Task inputs -
----------

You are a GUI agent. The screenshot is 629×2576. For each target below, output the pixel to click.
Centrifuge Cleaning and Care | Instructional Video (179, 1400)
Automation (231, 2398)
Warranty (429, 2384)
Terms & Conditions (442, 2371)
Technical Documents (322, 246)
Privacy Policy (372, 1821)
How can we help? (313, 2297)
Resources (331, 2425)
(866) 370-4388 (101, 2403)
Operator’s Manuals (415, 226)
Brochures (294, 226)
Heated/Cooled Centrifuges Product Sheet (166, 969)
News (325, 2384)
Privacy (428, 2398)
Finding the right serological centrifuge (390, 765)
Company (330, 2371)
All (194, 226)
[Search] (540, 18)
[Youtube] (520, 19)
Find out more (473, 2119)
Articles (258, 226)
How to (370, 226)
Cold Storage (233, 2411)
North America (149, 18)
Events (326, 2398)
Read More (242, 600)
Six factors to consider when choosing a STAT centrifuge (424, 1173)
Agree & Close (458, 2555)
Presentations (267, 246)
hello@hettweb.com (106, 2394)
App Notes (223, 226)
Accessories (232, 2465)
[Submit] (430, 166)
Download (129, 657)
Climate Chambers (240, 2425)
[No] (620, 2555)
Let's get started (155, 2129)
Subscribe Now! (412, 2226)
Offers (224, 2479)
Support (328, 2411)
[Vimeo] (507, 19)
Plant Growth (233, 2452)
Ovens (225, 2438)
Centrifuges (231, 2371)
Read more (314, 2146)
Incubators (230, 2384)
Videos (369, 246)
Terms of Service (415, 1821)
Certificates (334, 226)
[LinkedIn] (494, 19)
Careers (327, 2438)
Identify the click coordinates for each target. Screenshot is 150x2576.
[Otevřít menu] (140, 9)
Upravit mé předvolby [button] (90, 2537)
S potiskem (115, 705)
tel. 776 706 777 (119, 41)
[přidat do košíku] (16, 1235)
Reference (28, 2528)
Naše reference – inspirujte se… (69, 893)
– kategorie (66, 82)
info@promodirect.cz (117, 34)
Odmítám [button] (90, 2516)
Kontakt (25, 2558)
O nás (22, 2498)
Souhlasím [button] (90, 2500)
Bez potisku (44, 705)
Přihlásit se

----------

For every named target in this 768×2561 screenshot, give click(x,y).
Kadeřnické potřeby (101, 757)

----------

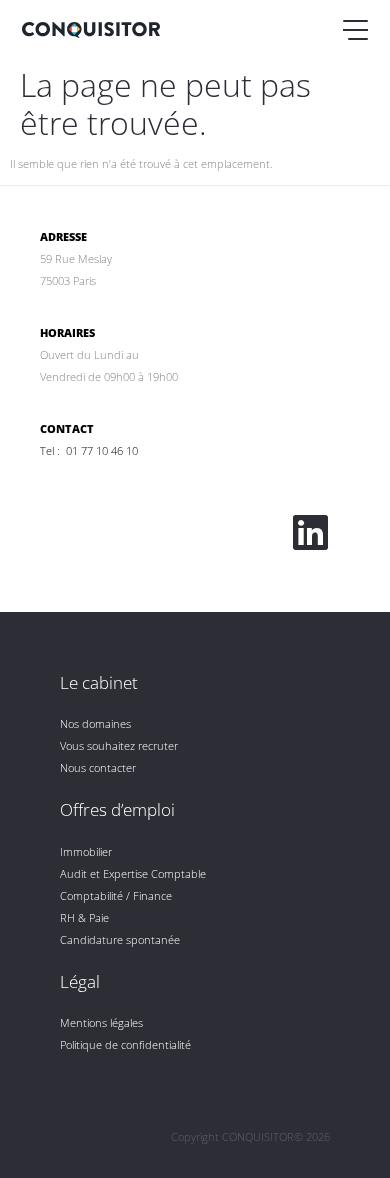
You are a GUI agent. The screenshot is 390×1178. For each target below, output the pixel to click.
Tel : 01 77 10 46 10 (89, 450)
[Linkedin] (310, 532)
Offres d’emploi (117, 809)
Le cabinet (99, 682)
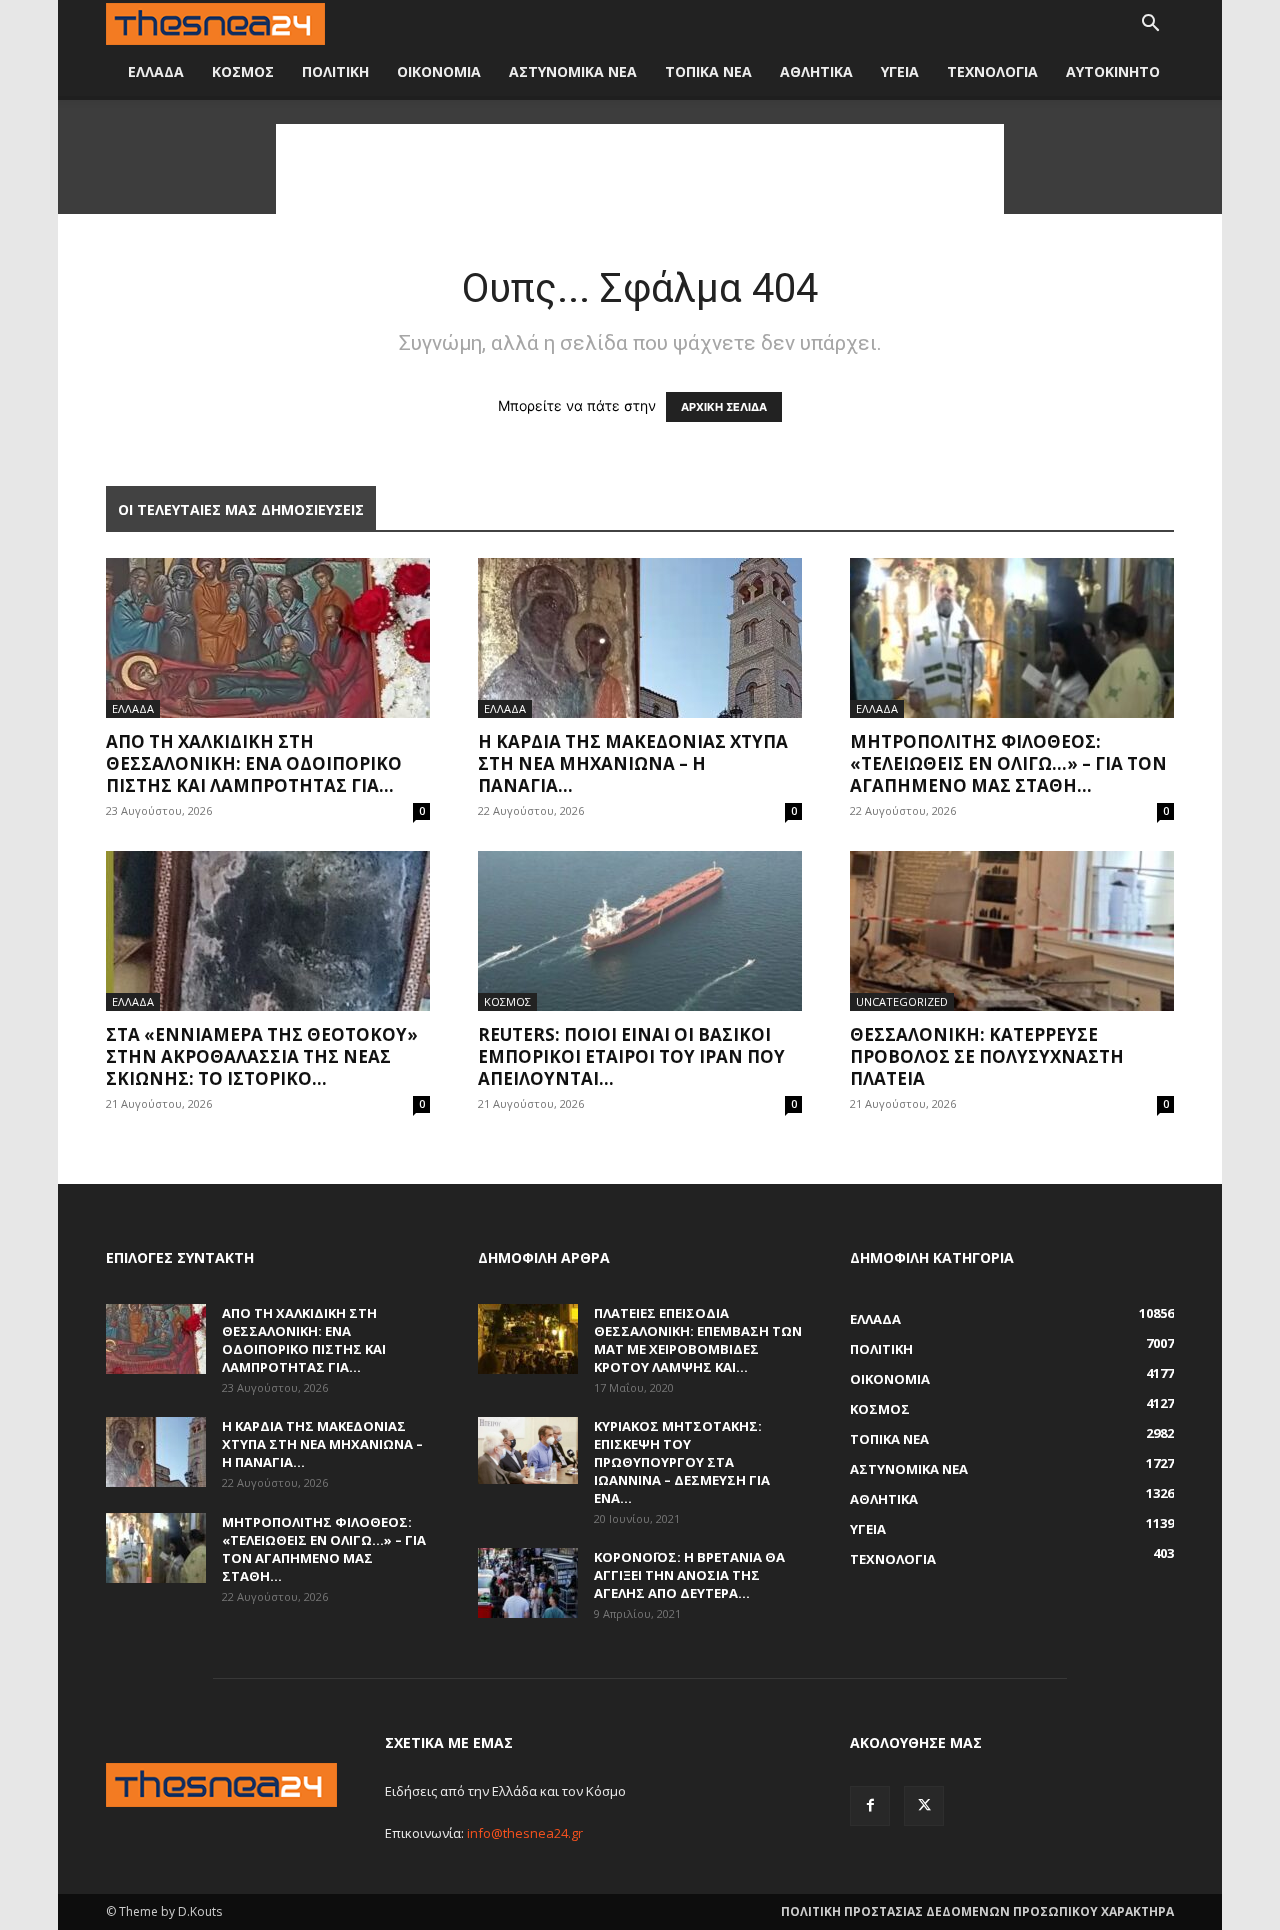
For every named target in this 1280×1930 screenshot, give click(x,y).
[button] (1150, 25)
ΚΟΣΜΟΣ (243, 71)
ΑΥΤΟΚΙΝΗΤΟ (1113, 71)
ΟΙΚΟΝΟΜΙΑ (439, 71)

----------

Required action -
Whichever lines of the data include the word "agent", pull them out.

Solution below -
You are a GUI agent. The screenshot is 629×2576. For each target below, output the pixel to click.
You are a GUI agent. The screenshot is 390×1178. For each target below, output the pixel to click.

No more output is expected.